Indian Motorcycle International, LLC v. Eguia
- Laura Provinzino
- 0:24-cv-01958
- U.S. District Court · District of Minnesota
- 39
In Indian Motorcycle International v. Eguia, Judge Provinzino granted default judgment against Arturo Eguia and Indian Bike Week LLC for unauthorized use of Indian Motorcycle's trademarks, awarding $120,000 and a permanent injunction.
Former authorized brand dealers who continue using a manufacturer's trademarks after a dealer agreement is terminated; business entities that fail to obtain legal counsel after their attorneys withdraw; individuals who sign trademark settlement agreements and then fail to comply with them; trademark owners seeking to enforce rights against persistent infringers.
What happened
Indian Motorcycle International, LLC ("IMI") sued Arturo Eguia, a former authorized Indian Motorcycle dealer, and Indian Bike Week LLC, a company Eguia founded and controls, alleging they continued using IMI's registered trademarks without permission after IMI ended their dealer relationship in 2018. Despite a 2020 settlement agreement in which Eguia acknowledged IMI's trademark rights and promised to stop using the marks, both defendants kept hosting motorcycle rallies and selling merchandise under names and logos nearly identical to IMI's trademarks. When defendants' lawyers withdrew from the case in late 2024, neither defendant obtained new legal counsel or meaningfully participated in the lawsuit — they stopped answering discovery requests, ignored the amended complaint, and failed to respond to two court orders to explain why default judgment should not be entered.
The court found defendants in default because Indian Bike Week LLC, as a business entity, cannot represent itself in federal court without a lawyer, and Eguia as an individual also failed to participate in the litigation. The court then examined whether IMI's legal claims were valid before entering judgment. It found sufficient facts to support claims for breach of the 2020 settlement agreement (against Eguia only), federal trademark infringement, unfair competition, and trademark dilution under the Lanham Act, and related claims under Minnesota state law. The court determined there was a likelihood of consumer confusion between IMI's marks and defendants' nearly identical marks, based on factors including the strength and fame of IMI's marks, the similarity of the marks, the overlapping products and markets, and Eguia's own prior admission that his use of the marks was likely to confuse consumers.
Judge Provinzino in Indian Motorcycle International, LLC v. Eguia granted IMI's motion for default judgment and ordered both defendants to pay $120,000 jointly — calculated from registration fees collected at defendants' 2023 and 2024 rallies, based on discovery requests that defendants never answered and are therefore treated as admitted. The court also issued a permanent injunction barring defendants from any further use of IMI's trademarks or confusingly similar marks, including on websites, social media, and merchandise. Defendants must destroy all infringing goods and marketing materials within 30 days and file a sworn written statement of compliance within 45 days.
The detailed version
- Indian Motorcycle International, LLC v. Eguia · No. 0:24-cv-01958
- Laura M. Provinzino
- Sept. 5, 2025
Background
Plaintiff Indian Motorcycle International, LLC ("IMI") is a motorcycle manufacturer and owner of numerous federally registered trademarks under its INDIAN MOTORCYCLE brand, including the '612, '330, '922, and '856 Marks covering motorcycles, apparel, accessories, and related goods. IMI has continuously used these marks in U.S. commerce since at least the 1990s, and its INDIAN MOTORCYCLE brand dates to 1901.

● MATERIAL
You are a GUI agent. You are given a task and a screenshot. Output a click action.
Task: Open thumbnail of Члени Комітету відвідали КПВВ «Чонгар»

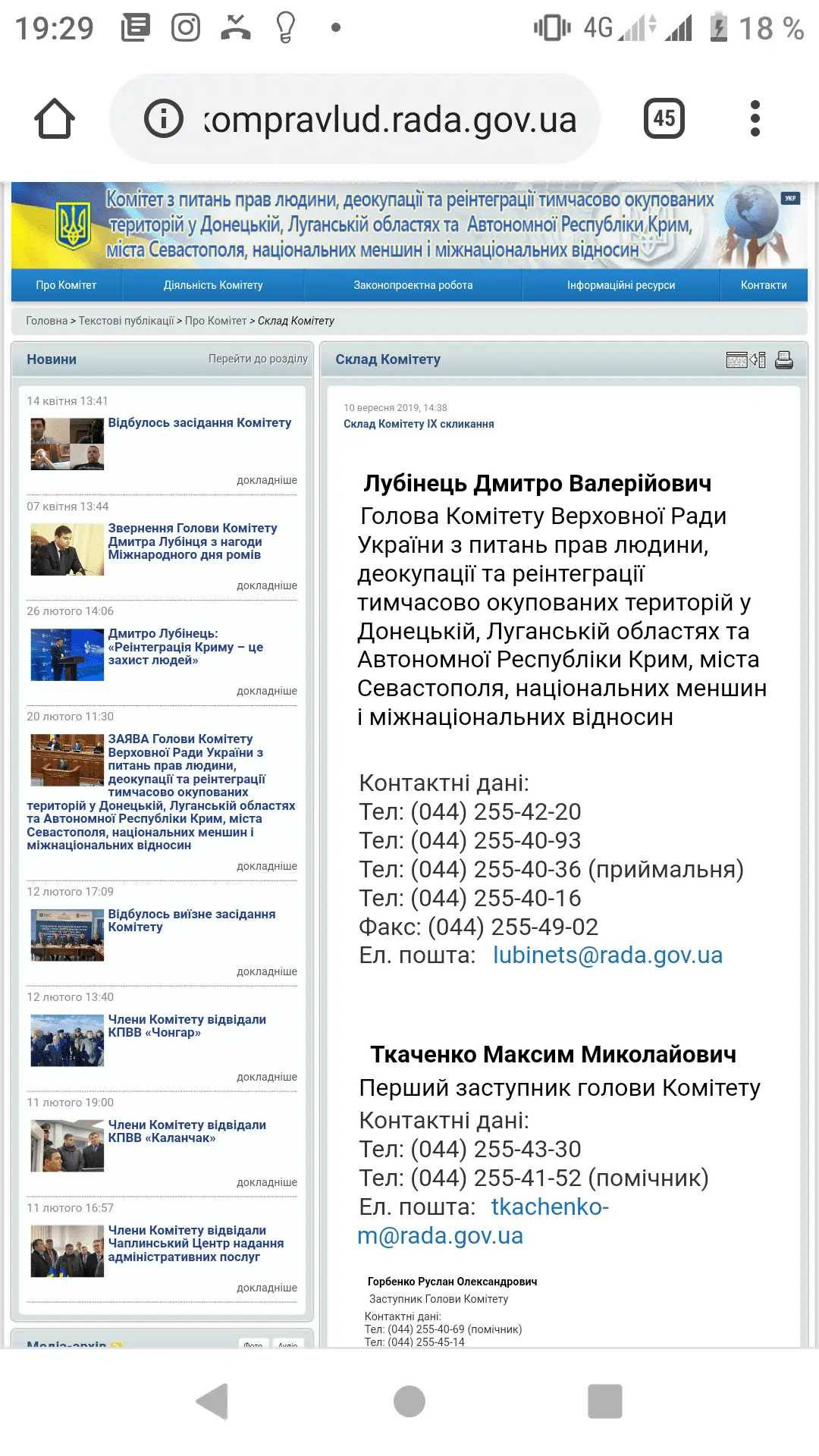[67, 1040]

● WRITTEN TASK 1
Reproduce the case summary from "Judge Provinzino in" to "within 45 days.".
● WRITTEN TASK 2
According to the case summary, within how many days must the defendants file a sworn written statement of compliance?
Rely solely on the case summary.

● RESULT 1
Judge Provinzino in Indian Motorcycle International, LLC v. Eguia granted IMI's motion for default judgment and ordered both defendants to pay $120,000 jointly — calculated from registration fees collected at defendants' 2023 and 2024 rallies, based on discovery requests that defendants never answered and are therefore treated as admitted. The court also issued a permanent injunction barring defendants from any further use of IMI's trademarks or confusingly similar marks, including on websites, social media, and merchandise. Defendants must destroy all infringing goods and marketing materials within 30 days and file a sworn written statement of compliance within 45 days.

● RESULT 2
Within 45 days.